Para adornar a caixa, ela tem externamente essas colunas e esses arcos, próprios à parede de uma capela. Cada Santo está colocado em um trono no interior de uma espécie de capelinha.  Porque convém a cada Santo ter seu altar e seu culto. Mas convém também a cada rei ter um reino com sua corte. E esses são reis que ficaram santos exercendo a função e a vocação de rei; a realeza e a santidade estão apresentadas juntas no caixão daquele que foi um rei-modelo, e esperamos que um dia a Igreja o declare um verdadeiro Santo.

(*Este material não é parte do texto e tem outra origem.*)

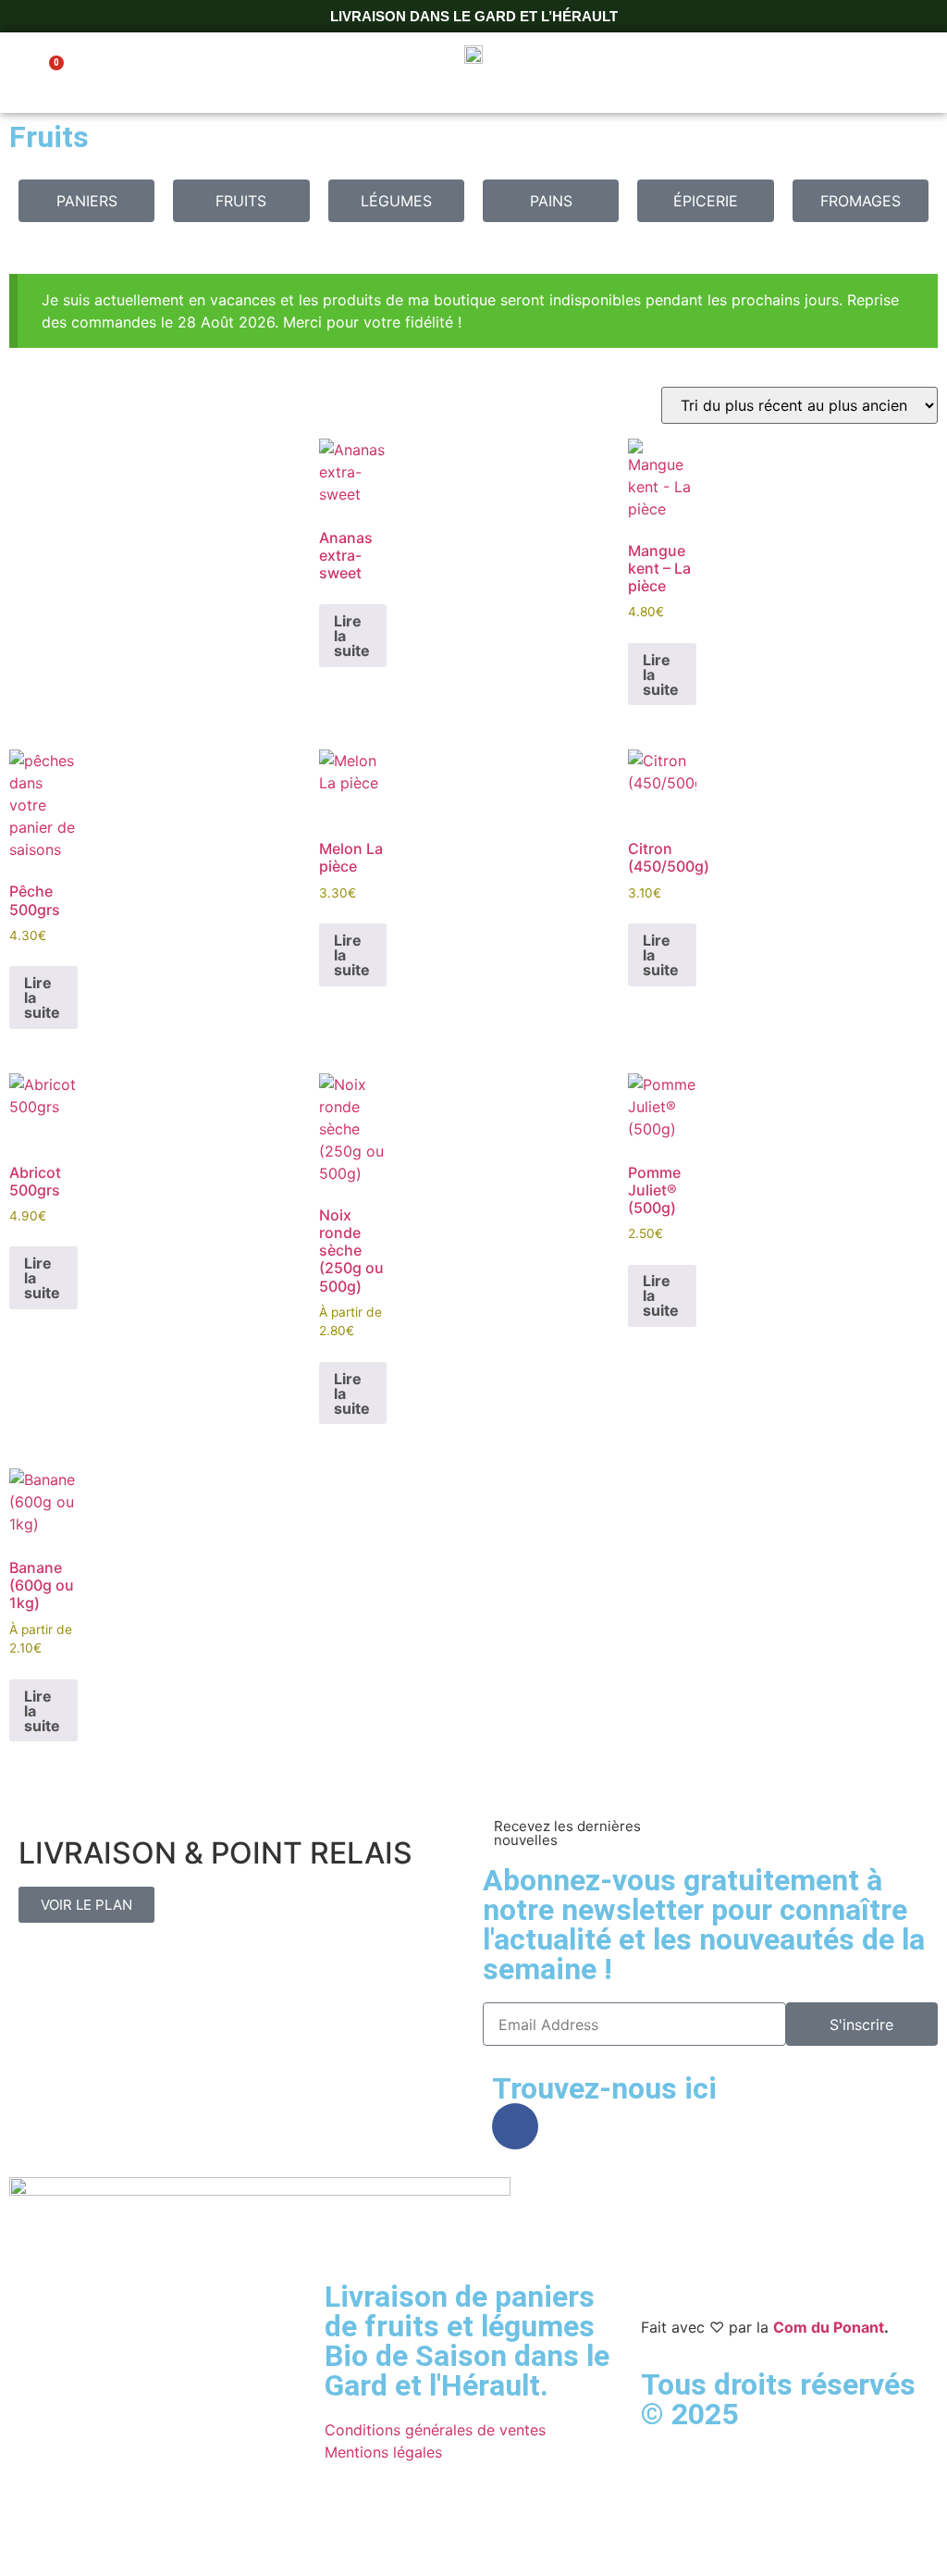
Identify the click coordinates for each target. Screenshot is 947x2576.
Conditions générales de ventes (435, 2430)
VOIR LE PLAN (86, 1904)
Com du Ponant (828, 2327)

Há uma coisa curiosa que talvez alguns não notem à primeira vista: nenhum deles está gesticulando, falando, nem nada disso.  Se ficassem “gesticulando” e “falando” dava a impressão de uma feira. Entretanto, na posição em que eles todos estão, tem-se a impressão de que cada um possui a sua individualidade, tem seu papel, mas não procura abafar os outros, não procura dominar. É o convívio perfeito dos reis na Cristandade, convívio perfeito dos Santos no Céu.

A meu ver, é esta a impressão causada, e é muito bonito que seja assim.

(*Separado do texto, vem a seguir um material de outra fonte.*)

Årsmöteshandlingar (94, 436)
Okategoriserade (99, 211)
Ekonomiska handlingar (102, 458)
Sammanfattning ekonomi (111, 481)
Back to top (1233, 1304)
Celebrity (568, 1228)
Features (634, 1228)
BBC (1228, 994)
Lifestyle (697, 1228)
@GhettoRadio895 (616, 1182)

É interessante o papel das pedras preciosas. Há um formoso trabalho de ourivesaria aí, cheio de pedras preciosas de cá, de lá e acolá. Contudo, tem todas as pedras que convém, na medida e proporção exatas, tudo bonito, bem arranjado.

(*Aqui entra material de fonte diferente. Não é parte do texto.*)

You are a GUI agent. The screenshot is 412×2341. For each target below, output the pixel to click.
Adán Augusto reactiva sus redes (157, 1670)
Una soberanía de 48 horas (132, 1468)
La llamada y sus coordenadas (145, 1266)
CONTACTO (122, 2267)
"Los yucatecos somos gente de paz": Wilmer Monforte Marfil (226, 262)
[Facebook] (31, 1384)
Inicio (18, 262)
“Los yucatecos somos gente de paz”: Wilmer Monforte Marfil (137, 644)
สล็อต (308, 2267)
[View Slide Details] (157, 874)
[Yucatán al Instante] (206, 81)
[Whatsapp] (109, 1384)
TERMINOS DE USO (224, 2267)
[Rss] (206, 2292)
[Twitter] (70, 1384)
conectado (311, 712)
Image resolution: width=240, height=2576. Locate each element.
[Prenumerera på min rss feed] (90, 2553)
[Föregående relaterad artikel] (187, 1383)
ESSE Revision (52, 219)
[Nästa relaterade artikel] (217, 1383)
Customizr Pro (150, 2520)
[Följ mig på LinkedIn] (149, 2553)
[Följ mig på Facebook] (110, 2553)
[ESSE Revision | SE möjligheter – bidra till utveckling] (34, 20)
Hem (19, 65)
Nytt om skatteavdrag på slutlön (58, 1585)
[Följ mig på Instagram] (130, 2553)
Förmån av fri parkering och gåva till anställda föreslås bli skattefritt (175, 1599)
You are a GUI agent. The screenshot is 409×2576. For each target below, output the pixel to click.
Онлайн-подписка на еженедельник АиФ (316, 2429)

Quem contempla esta urna encontra nela um misto de calma, majestade com tranquilidade, e força com bondade. Aí está retratado o grande Carlos.

Esse relicário é uma obra de equilíbrio, bom gosto e santidade.

Bem, isso já é julgar. Portanto, nós vimos e julgamos. Agora, resta-nos agir.

Devemos perguntar se em face disso tomamos a atitude interior que devemos tomar. Quer dizer, se damos a esse objeto a importância que precisamos dar, pois ele é um modelo para a formação de nossas almas.

Por exemplo, se eu tivesse muitas fotografias dessas, colocaria à disposição de qualquer um que pedisse para ter, por exemplo, no respectivo aposento, porque é uma coisa que faz bem olhar antes de dormir.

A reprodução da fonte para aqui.